:: Task description ::
Restate word for word every entry that appears below, skipping its pictures.

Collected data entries
* * * *

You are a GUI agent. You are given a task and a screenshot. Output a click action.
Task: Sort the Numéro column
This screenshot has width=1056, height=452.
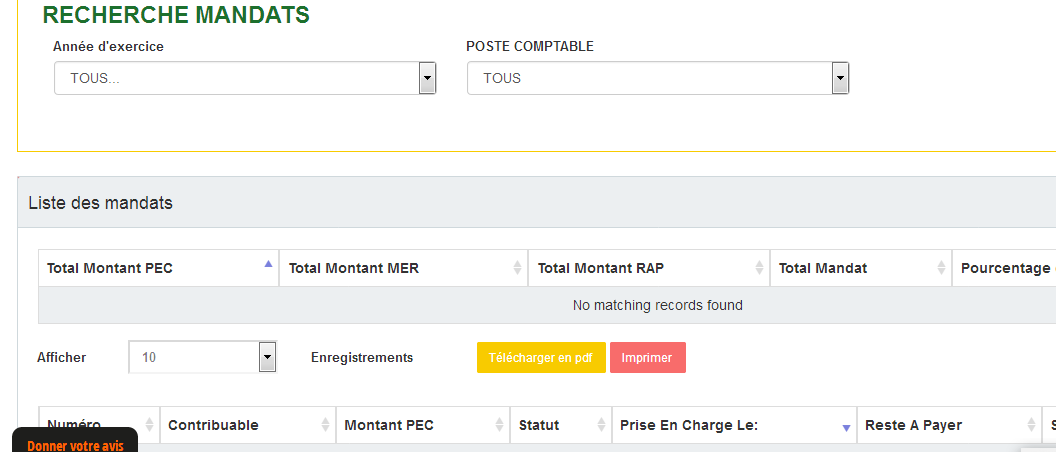pos(149,425)
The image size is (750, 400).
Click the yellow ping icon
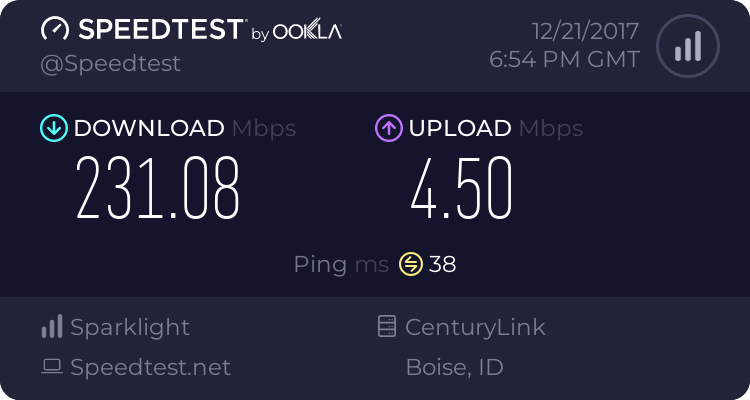click(411, 264)
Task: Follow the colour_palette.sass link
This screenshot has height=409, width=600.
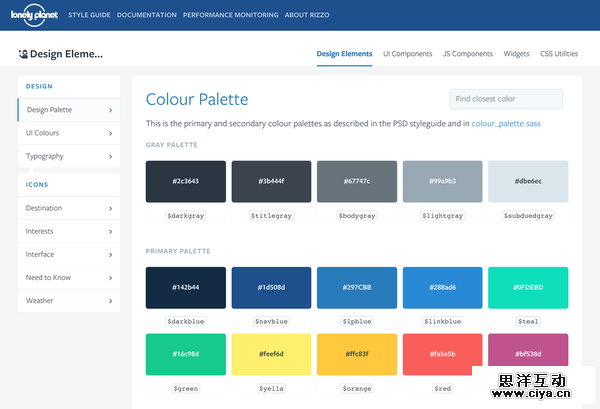Action: coord(506,124)
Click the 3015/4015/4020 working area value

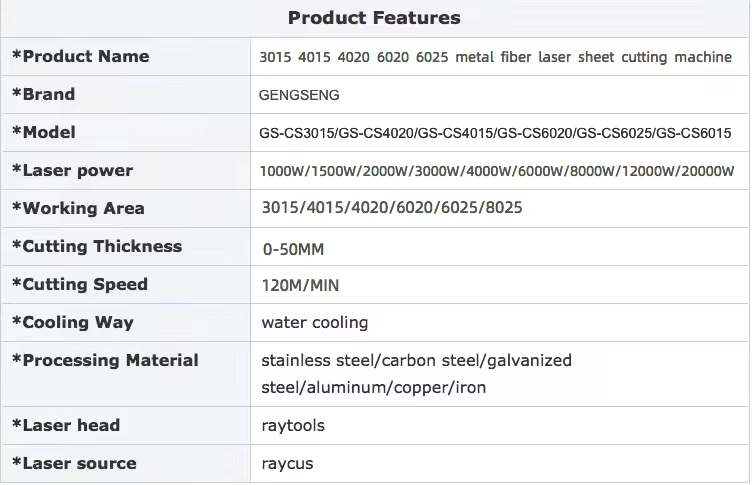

* * * *

:: Your response ::
You are a GUI agent. You are given a task and a screenshot. Output a click action.
Task: Sort the Numéro column
This screenshot has width=1056, height=452.
pos(149,425)
The image size is (750, 400).
Click the yellow ping icon
click(411, 264)
Task: Follow the colour_palette.sass link
This screenshot has height=409, width=600.
Action: coord(506,124)
Click the 3015/4015/4020 working area value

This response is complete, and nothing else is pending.